Source data:
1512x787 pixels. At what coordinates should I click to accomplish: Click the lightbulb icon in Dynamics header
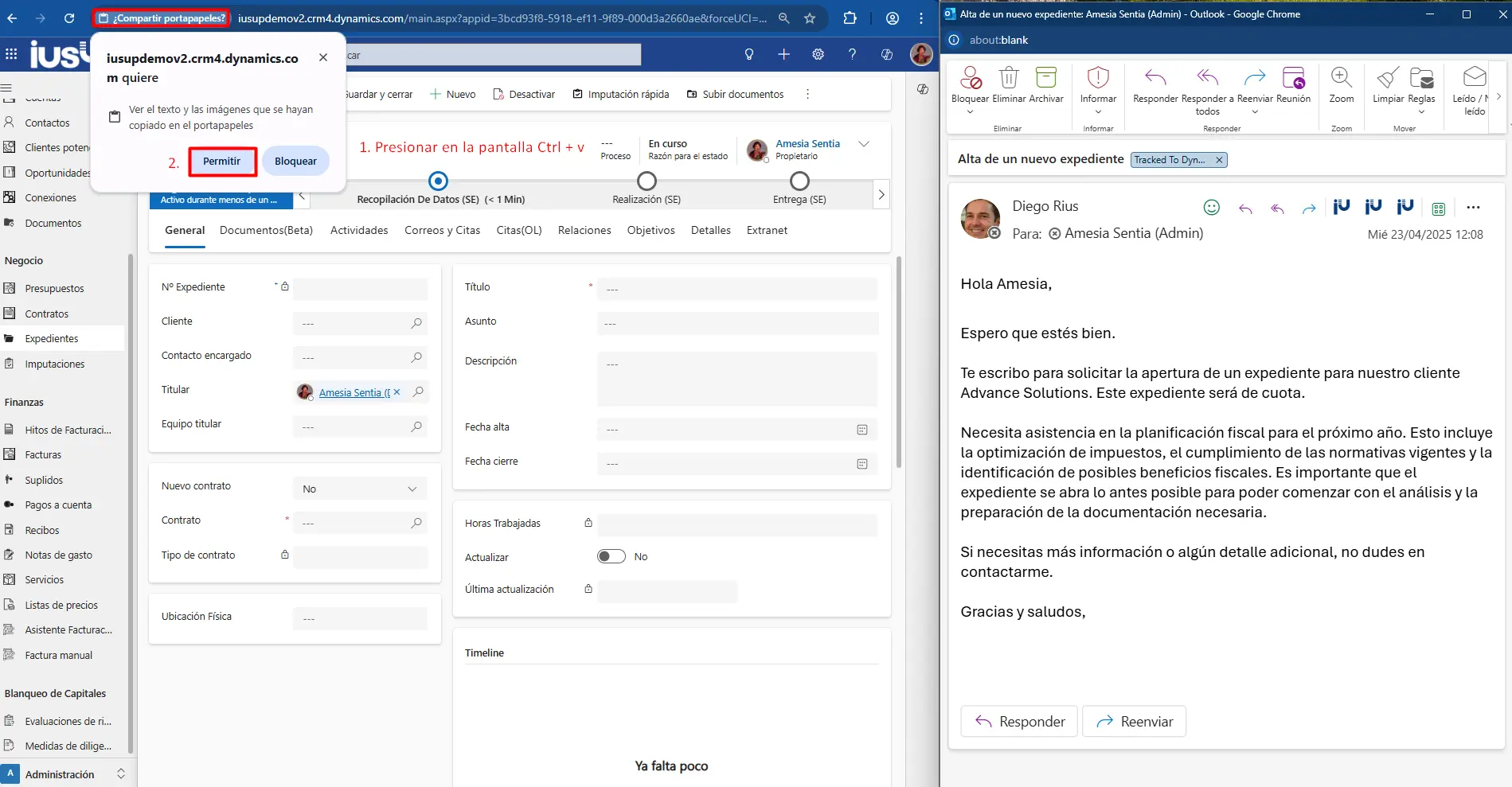tap(748, 54)
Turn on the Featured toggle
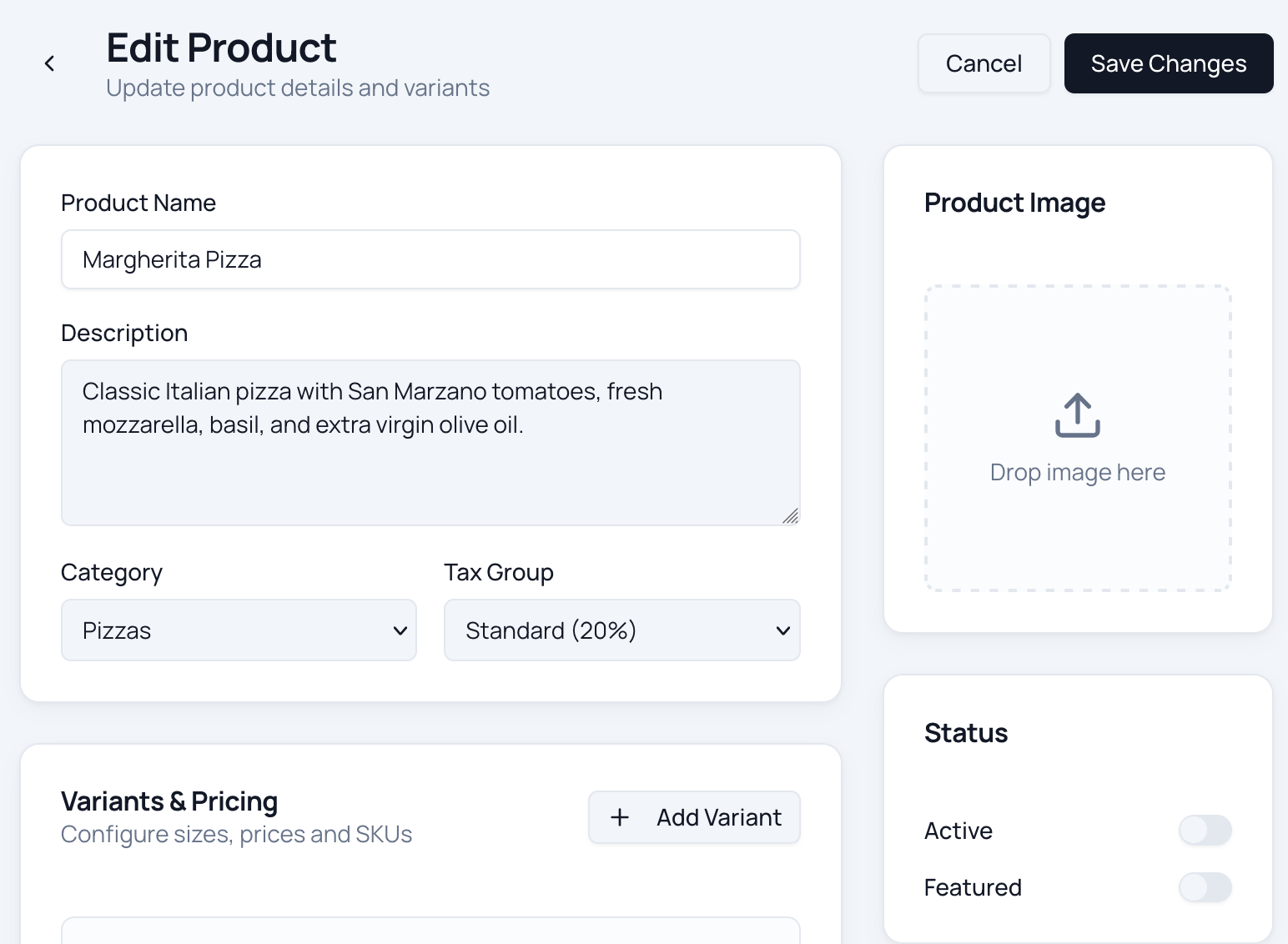 click(x=1205, y=887)
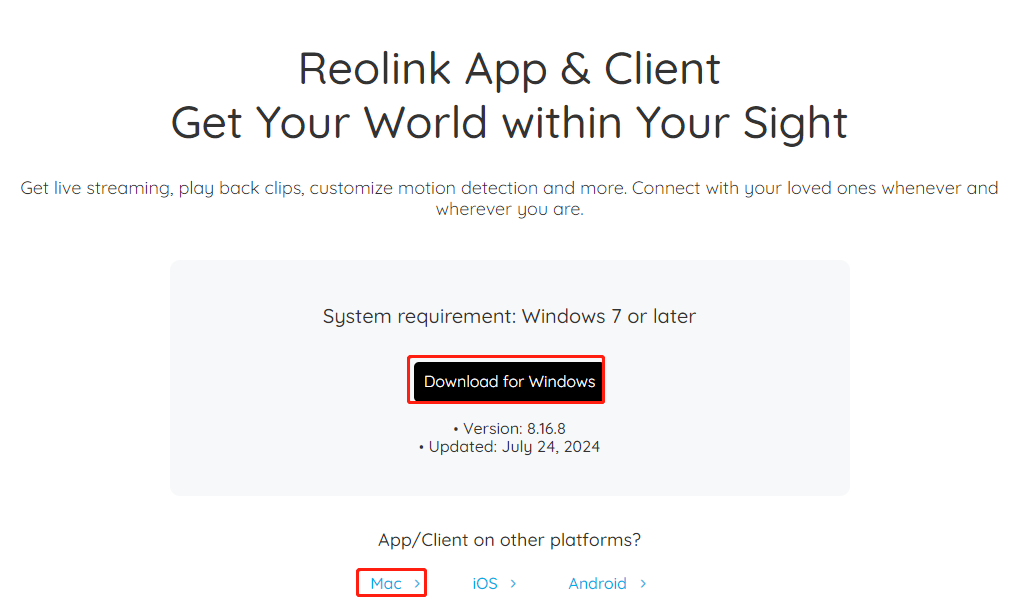Image resolution: width=1031 pixels, height=615 pixels.
Task: Click the Windows 7 system requirement text
Action: tap(509, 316)
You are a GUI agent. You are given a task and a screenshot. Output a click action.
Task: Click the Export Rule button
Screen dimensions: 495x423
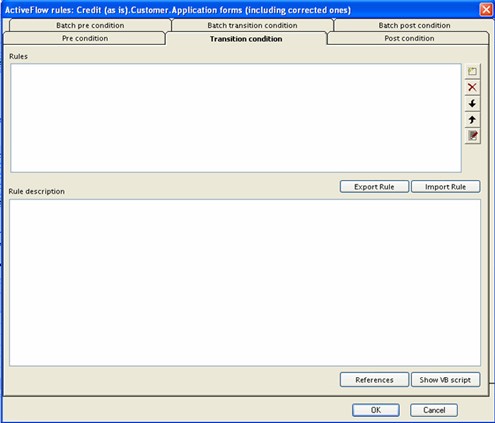point(374,187)
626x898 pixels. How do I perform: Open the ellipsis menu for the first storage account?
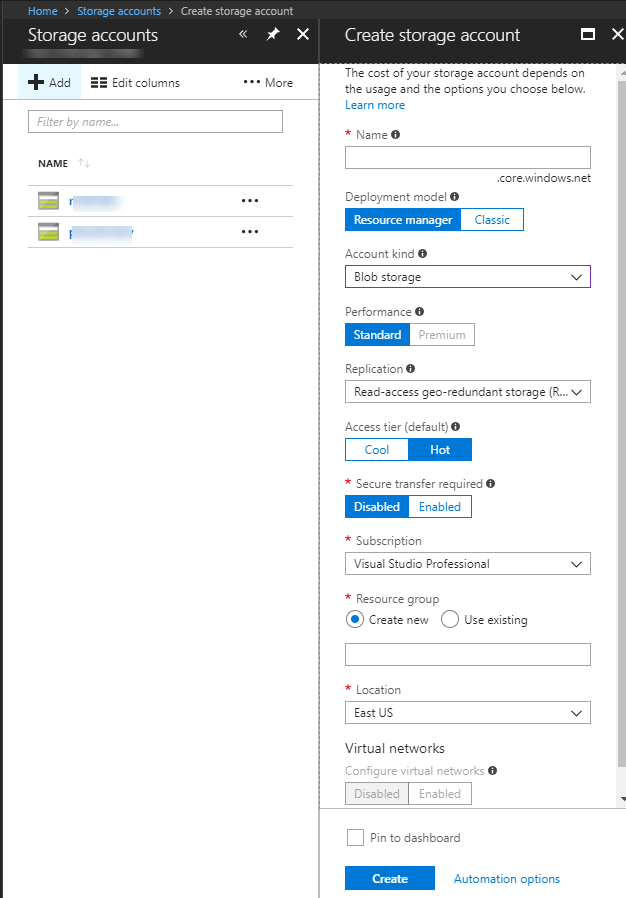click(249, 200)

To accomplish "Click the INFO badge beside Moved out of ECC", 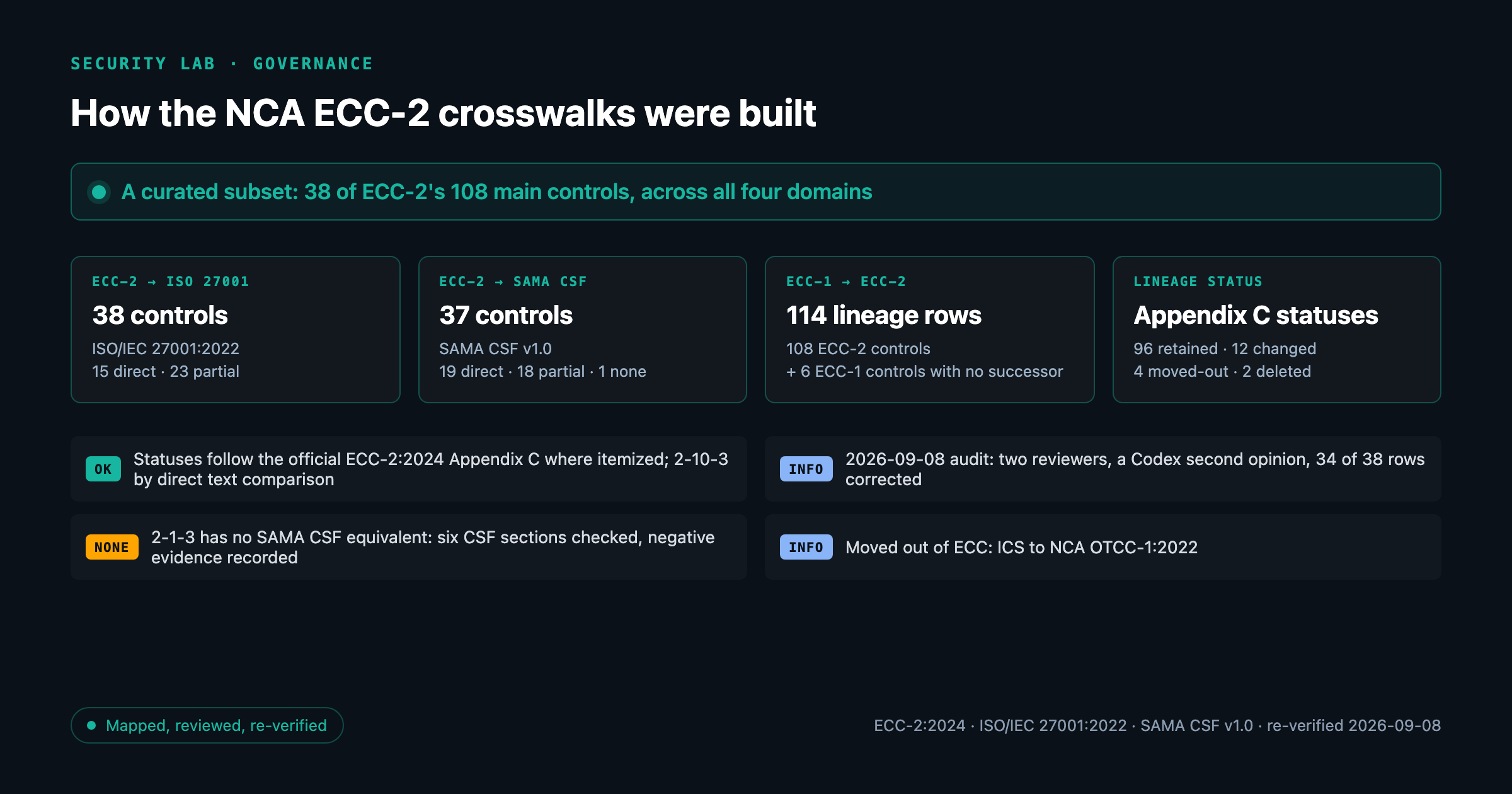I will click(x=806, y=547).
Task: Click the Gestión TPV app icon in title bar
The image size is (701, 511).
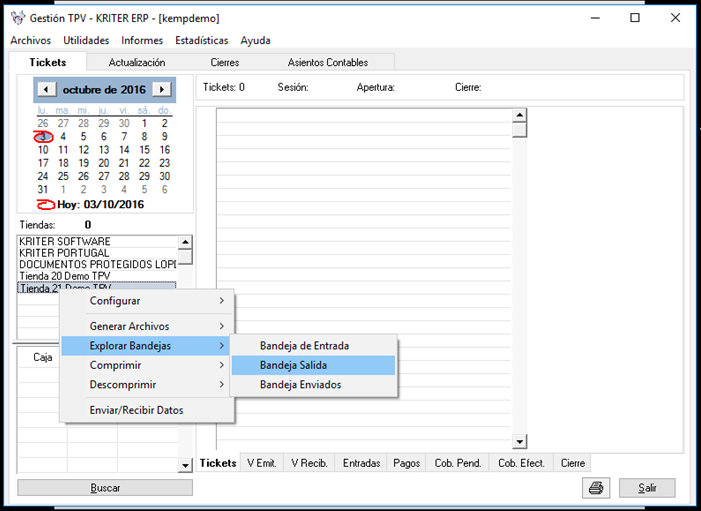Action: point(17,18)
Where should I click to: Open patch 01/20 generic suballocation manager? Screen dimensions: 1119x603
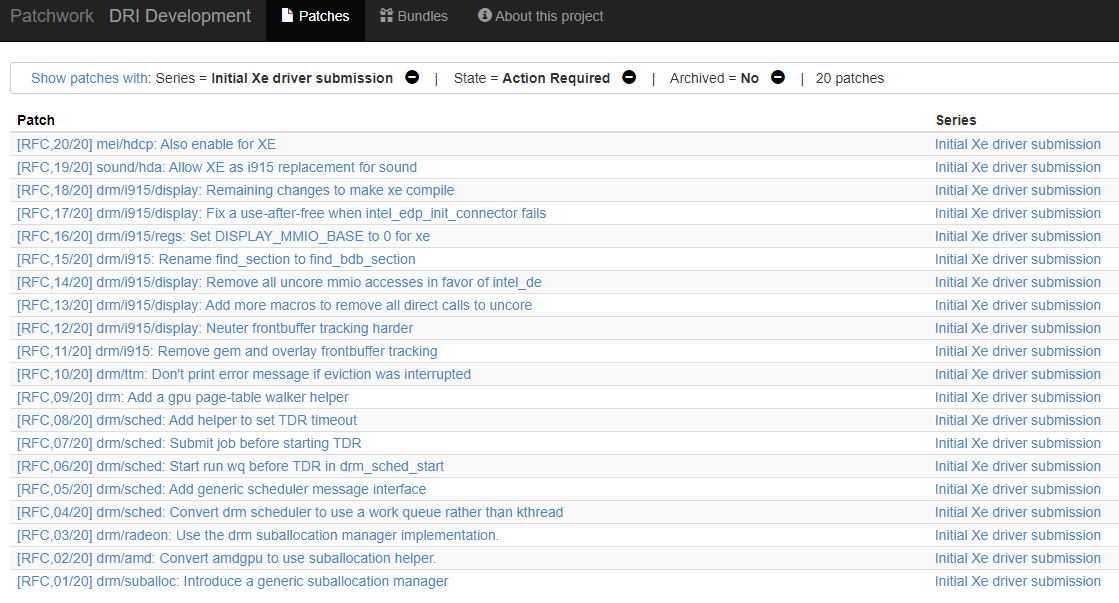pos(233,581)
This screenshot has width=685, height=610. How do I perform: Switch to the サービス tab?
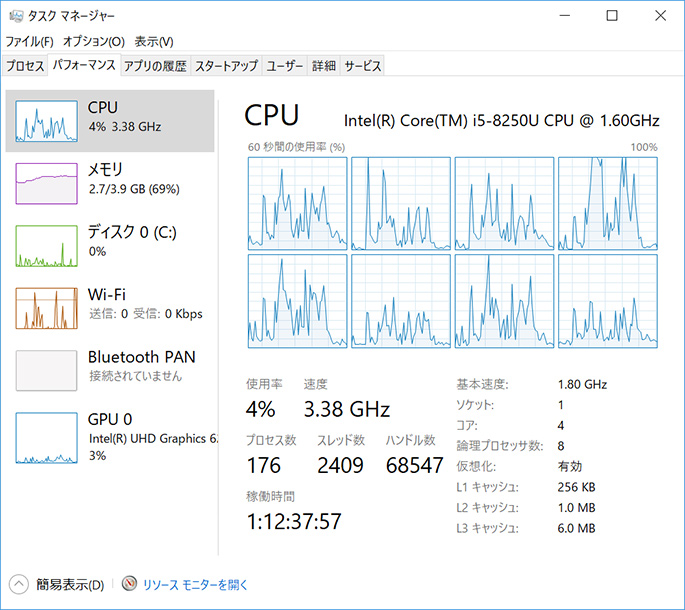[x=363, y=66]
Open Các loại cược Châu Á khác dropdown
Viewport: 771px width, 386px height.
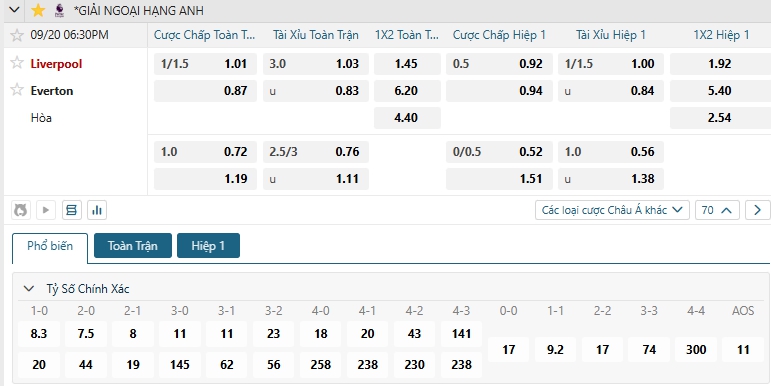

Work instructions: Could you write out, word for word, the lines from the one containing "Task: Click the Gestión" through the last line of the records, leaving out the pictures?

Solution for this exercise:
Task: Click the Gestión TPV app icon in title bar
The image size is (701, 511).
Action: point(17,18)
Where should I click to: Open patch 01/20 generic suballocation manager? Screen dimensions: 1119x603
pos(233,581)
This screenshot has width=685, height=610. How do I perform: Switch to the サービス tab?
[x=363, y=66]
Open Các loại cược Châu Á khác dropdown
Viewport: 771px width, 386px height.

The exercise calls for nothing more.